→ Task list
a) In the LlamaIndex RAG tutorial, what is the stretch from "LlamaIndex for Building" through "or HuggingFace models)"? Reproduce it word for word.
b) Answer these questions from the LlamaIndex RAG tutorial:
(i) How many stages does a RAG system work in at a high level?
(ii) Which open-source tool is listed for embeddings?
(iii) Which model is pulled with Ollama?
c) How would the LlamaIndex RAG tutorial go on? Extend it from where it stops.

→ Provided text
*** Block opens ***

How to Use LlamaIndex to Build RAG Apps

If you’ve started exploring Retrieval-Augmented Generation (RAG), you might have noticed that getting a language model to answer questions using your own data is trickier than just calling an API. That’s where LlamaIndex comes in to build RAG apps. It gives you a simple way to connect language models with your data, so you don’t have to build everything yourself.

In this article, I’ll show you how to build a simple RAG app that runs entirely on your own computer using LlamaIndex and Python, with no paid APIs needed. By the end, you’ll see how data ingestion, indexing, retrieval, and response generation all work together in practice.

Why LlamaIndex?

At a high level, a RAG system works in four stages:

  1. Data Ingestion: Load your documents (PDFs, text, etc.).
  2. Indexing: Convert text into embeddings and store them.
  3. Retrieval: Find the most relevant chunks for a query.
  4. Generation: Use an LLM to generate a final answer.

LlamaIndex connects all these parts. It takes care of chunking, embedding, and retrieval, so you can focus on building your app’s main features.

If you want to go beyond basic RAG setups and build real-world AI systems like this, I’ve covered it step-by-step in my book: Hands-On GenAI, LLMs & AI Agents.

LlamaIndex for Building RAG apps: Getting Started

We’ll use only open-source tools:

  1. LlamaIndex
  2. Sentence Transformers (for embeddings)
  3. A local LLM (like Ollama or HuggingFace models)

Start by installing these dependencies:

pip install llama-index
pip install llama-index-llms-ollama
pip install llama-index-embeddings-huggingface
pip install sentence-transformers

Next, install Ollama. Once it’s installed, pull llama 3:

ollama pull llama3

Step 1: Load Your Data

Let’s assume you have a folder called data/ with text files:

from llama_index.core import SimpleDirectoryReader

# Load documents from a directory
documents = SimpleDirectoryReader("data").load_data()

print(f"Loaded {len(documents)} documents")

*** Block closes ***

→ Supplied data
*** Block opens ***

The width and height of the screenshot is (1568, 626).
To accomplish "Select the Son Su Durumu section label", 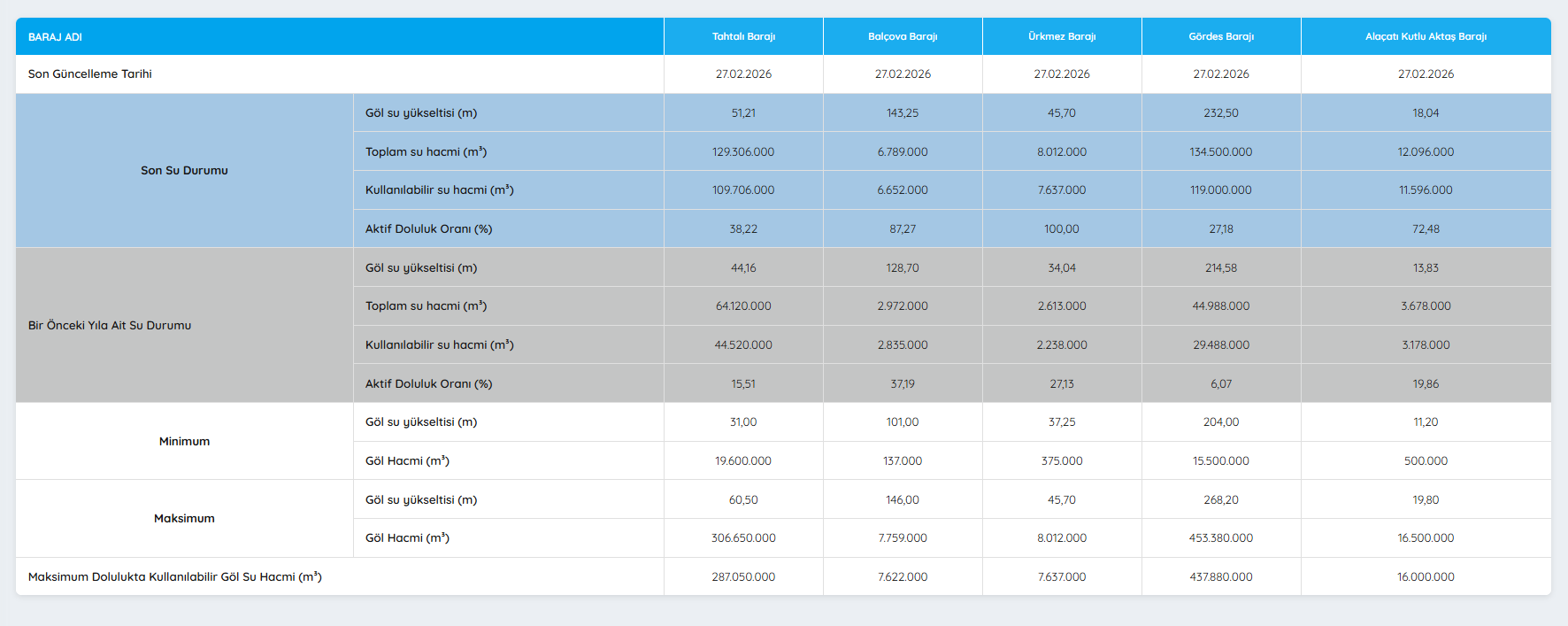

*** Block closes ***

→ Answers to the exercises
a)
LlamaIndex for Building RAG apps: Getting Started

We’ll use only open-source tools:

  1. LlamaIndex
  2. Sentence Transformers (for embeddings)
  3. A local LLM (like Ollama or HuggingFace models)

b)
(i) Four.
(ii) Sentence Transformers.
(iii) llama3.

c)
LlamaIndex reads all the files in your folder and turns them into a standard document format. These documents are then ready for indexing.

Step 2: Set Up the Embedding Model

Next, we’ll use a free HuggingFace embedding model:

from llama_index.embeddings.huggingface import HuggingFaceEmbedding

embed_model = HuggingFaceEmbedding(
    model_name="sentence-transformers/all-MiniLM-L6-v2"
)

Embeddings turn text into vectors, which lets us compare meaning instead of just matching keywords. This is what makes retrieval effective.

Step 3: Set Up the Local LLM

Now we configure a local LLM using Ollama:

from llama_index.llms.ollama import Ollama

llm = Ollama(model="llama3")

You’ll use this model later to generate answers using the information you’ve retrieved.

Step 4: Build the Index

Now we combine everything into an index:

from llama_index.core import VectorStoreIndex

index = VectorStoreIndex.from_documents(
    documents,
    embed_model=embed_model
)

In this step, the documents are split into chunks, each chunk is turned into an embedding, and then everything is stored in a vector index.

This forms the core of your RAG system.

Step 5: Create a Query Engine

Now we turn the index into something we can query:

query_engine = index.as_query_engine(llm=llm)

With this line, the Retriever finds the most relevant chunks, and the language model generates the final answer.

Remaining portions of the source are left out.